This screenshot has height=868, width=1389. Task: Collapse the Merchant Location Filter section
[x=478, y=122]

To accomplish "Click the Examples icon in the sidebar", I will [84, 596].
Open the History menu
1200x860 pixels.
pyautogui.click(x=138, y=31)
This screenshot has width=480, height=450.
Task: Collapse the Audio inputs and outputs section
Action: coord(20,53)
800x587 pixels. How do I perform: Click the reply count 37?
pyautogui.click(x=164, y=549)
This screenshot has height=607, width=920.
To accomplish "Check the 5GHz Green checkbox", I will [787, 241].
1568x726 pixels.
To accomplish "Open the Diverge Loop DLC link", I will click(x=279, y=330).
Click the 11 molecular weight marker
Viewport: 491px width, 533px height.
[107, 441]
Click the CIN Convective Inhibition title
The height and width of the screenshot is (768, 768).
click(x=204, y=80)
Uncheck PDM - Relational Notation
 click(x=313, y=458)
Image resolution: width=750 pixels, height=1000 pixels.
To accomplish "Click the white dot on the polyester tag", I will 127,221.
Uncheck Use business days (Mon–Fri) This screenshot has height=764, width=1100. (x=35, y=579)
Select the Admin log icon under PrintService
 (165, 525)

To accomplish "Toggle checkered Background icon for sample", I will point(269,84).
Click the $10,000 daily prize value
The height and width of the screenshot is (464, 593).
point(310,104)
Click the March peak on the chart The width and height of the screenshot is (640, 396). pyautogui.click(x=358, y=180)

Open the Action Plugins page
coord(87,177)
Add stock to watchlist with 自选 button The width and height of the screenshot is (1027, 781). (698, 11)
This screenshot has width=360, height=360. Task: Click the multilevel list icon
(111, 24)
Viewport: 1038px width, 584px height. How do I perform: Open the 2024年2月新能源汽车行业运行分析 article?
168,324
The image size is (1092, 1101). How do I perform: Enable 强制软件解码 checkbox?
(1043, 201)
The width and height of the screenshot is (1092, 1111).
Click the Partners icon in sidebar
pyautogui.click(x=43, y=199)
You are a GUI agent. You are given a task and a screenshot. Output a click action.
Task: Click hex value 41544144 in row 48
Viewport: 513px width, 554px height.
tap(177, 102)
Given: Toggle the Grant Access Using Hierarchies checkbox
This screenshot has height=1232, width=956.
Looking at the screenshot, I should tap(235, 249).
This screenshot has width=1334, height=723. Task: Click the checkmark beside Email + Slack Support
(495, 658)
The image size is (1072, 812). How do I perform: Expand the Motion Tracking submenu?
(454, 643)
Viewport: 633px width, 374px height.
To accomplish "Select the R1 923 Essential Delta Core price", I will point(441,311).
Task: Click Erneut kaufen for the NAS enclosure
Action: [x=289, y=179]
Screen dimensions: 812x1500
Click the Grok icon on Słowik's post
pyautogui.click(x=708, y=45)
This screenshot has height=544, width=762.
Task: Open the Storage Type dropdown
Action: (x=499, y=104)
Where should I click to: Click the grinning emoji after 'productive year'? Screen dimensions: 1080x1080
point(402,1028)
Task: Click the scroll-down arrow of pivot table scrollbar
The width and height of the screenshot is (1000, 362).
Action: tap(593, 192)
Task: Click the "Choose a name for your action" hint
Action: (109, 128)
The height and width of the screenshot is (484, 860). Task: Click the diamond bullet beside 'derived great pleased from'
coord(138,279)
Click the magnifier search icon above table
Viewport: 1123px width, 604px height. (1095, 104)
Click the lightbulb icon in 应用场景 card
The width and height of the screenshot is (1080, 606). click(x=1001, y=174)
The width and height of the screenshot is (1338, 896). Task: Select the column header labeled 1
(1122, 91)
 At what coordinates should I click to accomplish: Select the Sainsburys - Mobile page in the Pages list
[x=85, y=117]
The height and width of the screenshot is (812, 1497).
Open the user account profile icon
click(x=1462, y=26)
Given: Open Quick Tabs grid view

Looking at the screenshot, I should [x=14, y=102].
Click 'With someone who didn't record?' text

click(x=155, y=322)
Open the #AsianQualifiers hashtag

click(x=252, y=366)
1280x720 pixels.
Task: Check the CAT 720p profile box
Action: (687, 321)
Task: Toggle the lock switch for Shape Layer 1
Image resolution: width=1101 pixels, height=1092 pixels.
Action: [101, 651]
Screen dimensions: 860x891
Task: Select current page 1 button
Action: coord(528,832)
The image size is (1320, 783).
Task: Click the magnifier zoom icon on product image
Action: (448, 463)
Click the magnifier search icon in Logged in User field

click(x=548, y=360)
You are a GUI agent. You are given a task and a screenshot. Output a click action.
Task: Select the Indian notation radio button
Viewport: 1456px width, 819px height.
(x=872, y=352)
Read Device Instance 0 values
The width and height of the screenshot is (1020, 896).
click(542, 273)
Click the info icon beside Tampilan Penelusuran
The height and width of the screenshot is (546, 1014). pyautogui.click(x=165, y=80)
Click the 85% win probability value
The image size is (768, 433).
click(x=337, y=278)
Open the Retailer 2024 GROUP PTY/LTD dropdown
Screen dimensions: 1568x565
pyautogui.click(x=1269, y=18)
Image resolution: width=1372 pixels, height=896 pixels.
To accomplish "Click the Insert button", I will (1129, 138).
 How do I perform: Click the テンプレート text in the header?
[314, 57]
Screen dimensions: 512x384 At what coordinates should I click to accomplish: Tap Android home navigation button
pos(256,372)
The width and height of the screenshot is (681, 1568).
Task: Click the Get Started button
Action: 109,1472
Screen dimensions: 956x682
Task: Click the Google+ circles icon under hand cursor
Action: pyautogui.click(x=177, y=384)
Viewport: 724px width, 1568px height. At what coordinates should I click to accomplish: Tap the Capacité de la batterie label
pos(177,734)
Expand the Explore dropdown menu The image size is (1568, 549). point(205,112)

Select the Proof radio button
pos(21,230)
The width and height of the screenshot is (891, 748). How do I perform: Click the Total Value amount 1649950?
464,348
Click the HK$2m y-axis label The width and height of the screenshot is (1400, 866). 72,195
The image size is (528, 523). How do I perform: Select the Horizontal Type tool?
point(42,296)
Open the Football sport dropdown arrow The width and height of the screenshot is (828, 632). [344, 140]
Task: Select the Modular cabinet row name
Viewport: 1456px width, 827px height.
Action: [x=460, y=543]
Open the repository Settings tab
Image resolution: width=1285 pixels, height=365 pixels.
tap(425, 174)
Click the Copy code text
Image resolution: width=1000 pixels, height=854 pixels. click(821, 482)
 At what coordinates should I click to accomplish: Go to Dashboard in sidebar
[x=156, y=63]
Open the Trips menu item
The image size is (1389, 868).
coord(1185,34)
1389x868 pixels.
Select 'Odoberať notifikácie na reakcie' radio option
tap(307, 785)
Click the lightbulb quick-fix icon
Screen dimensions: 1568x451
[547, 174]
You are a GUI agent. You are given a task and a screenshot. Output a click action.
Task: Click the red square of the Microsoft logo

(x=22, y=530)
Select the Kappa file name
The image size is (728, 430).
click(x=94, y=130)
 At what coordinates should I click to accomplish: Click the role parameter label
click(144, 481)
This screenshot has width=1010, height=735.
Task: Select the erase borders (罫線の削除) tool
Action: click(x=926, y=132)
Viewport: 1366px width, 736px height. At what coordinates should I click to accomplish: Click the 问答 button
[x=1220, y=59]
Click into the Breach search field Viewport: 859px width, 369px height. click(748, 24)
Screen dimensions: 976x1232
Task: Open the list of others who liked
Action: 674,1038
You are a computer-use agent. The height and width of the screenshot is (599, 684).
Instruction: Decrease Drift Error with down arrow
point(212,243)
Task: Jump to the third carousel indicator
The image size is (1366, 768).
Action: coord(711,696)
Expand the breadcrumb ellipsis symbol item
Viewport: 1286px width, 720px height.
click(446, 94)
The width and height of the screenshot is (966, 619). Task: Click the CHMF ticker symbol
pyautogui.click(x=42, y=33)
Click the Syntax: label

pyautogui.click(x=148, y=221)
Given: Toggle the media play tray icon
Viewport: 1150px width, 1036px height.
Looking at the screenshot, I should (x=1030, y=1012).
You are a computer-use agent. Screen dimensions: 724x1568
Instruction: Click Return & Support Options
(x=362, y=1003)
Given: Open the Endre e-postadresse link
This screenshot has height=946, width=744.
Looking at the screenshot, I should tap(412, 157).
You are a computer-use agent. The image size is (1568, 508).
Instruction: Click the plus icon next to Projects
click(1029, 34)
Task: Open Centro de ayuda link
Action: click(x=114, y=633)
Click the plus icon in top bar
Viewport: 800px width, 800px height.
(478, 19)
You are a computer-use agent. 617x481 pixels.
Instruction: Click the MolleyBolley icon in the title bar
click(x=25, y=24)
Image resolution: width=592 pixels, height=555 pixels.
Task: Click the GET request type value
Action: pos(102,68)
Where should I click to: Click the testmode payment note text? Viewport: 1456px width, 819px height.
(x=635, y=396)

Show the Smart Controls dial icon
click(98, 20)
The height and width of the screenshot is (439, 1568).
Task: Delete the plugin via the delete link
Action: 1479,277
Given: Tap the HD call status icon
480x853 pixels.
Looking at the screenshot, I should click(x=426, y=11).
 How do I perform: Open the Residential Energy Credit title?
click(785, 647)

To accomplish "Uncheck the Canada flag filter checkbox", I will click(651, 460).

----

**AIM OF THE TASK:** Scan the records above, then copy out each line that mentions "item".

**SOLUTION TO THIS TASK:**
Open the Trips menu item
Expand the breadcrumb ellipsis symbol item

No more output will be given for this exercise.